Exercise instructions ▸
• a. Answer the following from the stamp news extract:
(i) On what date will the cricket miniature sheets be issued?
(ii) How many special edition postboxes does the Royal Mail plan to roll out near the 2019 Cricket World Cup grounds?
(iii) How many of Britain's forests are depicted in the next stamp issue?
• b. Write a continuation of the stamp news extract, starting after its final sentence.

Text extract ▸
Monday, 15 July 2019


Royal Mail promise miniature sheets for England Cricket Teams.

Royal Mail will mark the World Cup success of the England Cricket team by issuing a miniature sheet of four stamps.

The sheet will feature images from the team’s campaign which ended in a gripping finish yesterday.

In a more surprising move a second sheet will be issued - somewhat belatedly we might think - to mark the Women’s team’s similar success in 2017.

The designs will of course be subject to royal approval and will be made available as soon as possible.

The sheets will be issued on the 22nd of August.
Further to this, the Royal Mail has also announced the rollout of 15 special edition postboxes located close to each of the grounds used during the 2019 Cricket World Cup.
These special edition postboxes will be easy to spot – as they will be painted white and will feature stylized images of a gold cricket bat, ball and stumps, along with being adorned with a permanent gold plaque.
The selected postboxes will be decorated in this fashion during the next three months, with the plaque inscription detailing England’s now historic position as the joint holder of both ICC Cricket World Cup titles.

As usual we will not be stocking these, collectors can register their interest on the Royal Mail website.

Thursday, 11 July 2019

Next stamp issue: Forests, 13 August 2019

The next stamp issue depicts six of Britain's forests.  We have received the first supplies of the stamps today, so we might expect the FDCs to be shown on the usual websites quiet soon.

However, although the issue date is less than a month away, the embargo date has yet to be advised.  I expect now that the Curious Customs are out of the way the media office are trying to work out when to take their summer holidays and still be available for the publicity for the launch of these stamps.

Meanwhile here's the website for the Forestry Commission the government department responsible for many of the United Kingdom's forests.

More details about the stamps and other products when we are permitted to provide them.

Material ▸
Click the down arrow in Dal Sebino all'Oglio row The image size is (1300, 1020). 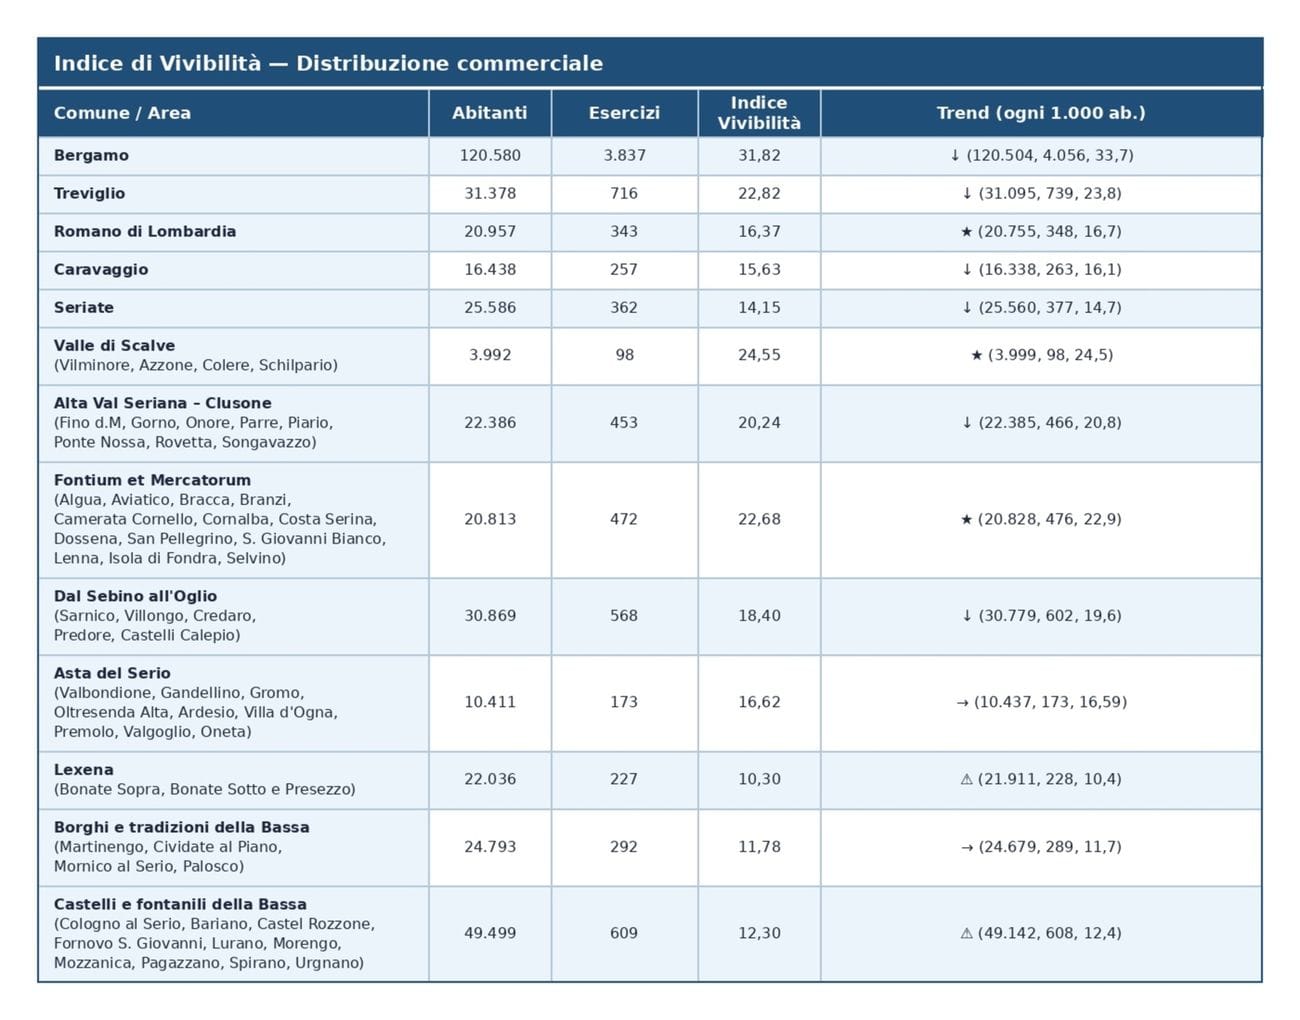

Responses by task ▸
• a.
(i) The 22nd of August.
(ii) 15.
(iii) Six.

• b.
According to the Commonwealth Stamps Opinion blog, which also has the pictures,

The issue commemorates the Centenary of the Forestry Commission and is an attractive and colourful issue with various regions of The United Kingdom being pleasingly represented on the stamps. The featured forests are:- The National Arboretum at Westonbirt in the Cotswolds, Sherwood Forest in the East Midlands, Kielder Forest in the north of England, Glen Affric in Scotland, Coed y Brenin in Wales and Glenariff Forest in Northern Ireland.

Out of office

We will be away all next week, 14 - 23 July, including a trip to the York Stamp and Coin Fair on Saturday 20th.

As usual the webshop will be open while we are away, and orders will be processed as soon as possible on our return.

Emails may be answered, and blog comments moderated, depending on the level of internet access we have.

Tuesday, 9 July 2019

July Postmark Slogans

This post will record all postmark slogans used during July 2019, and some other news about postmarks.   As has been the custom for some years, July kicks off with Royal Mail's campaign to raise awareness of the problems that dogs might cause for their postmen and women.

Thanks to JG for sending this example from South East Wales mail centre on 06/07/2019I'll have the other layout later this week.  Alternative three-line layout from Peterborough on 08-07-2019 is now shown below, along with an Australian slogan on the same subject from the South Western Letter Facility on 21.06.19

8 - 14 July 2019


Secure your dog for safe delivery

Previous campaigns were reported here: 2018, 2017, 2016, 2015, 2014.

As usual, other slogans used in July will be added here as reported.

Universal machines
I've also received another example of a non-ink-jet postmark, the Universal from Lerwick used on 6 July 2019.  The date and time are clear, but are raised above the outer ring, so the place cannot be read!

Wednesday, 3 July 2019

Machin news - still dribbling out.

Another new Machin retail booklet has been found in a retail outlet.

This is the 1st class Large book of 4, with cylinders W3/W2 on SBP2u backing paper. The pack date is 23/04/19.


In our Checklist this will be listed as RB6.9 with the stamps being listed as 2937a.9.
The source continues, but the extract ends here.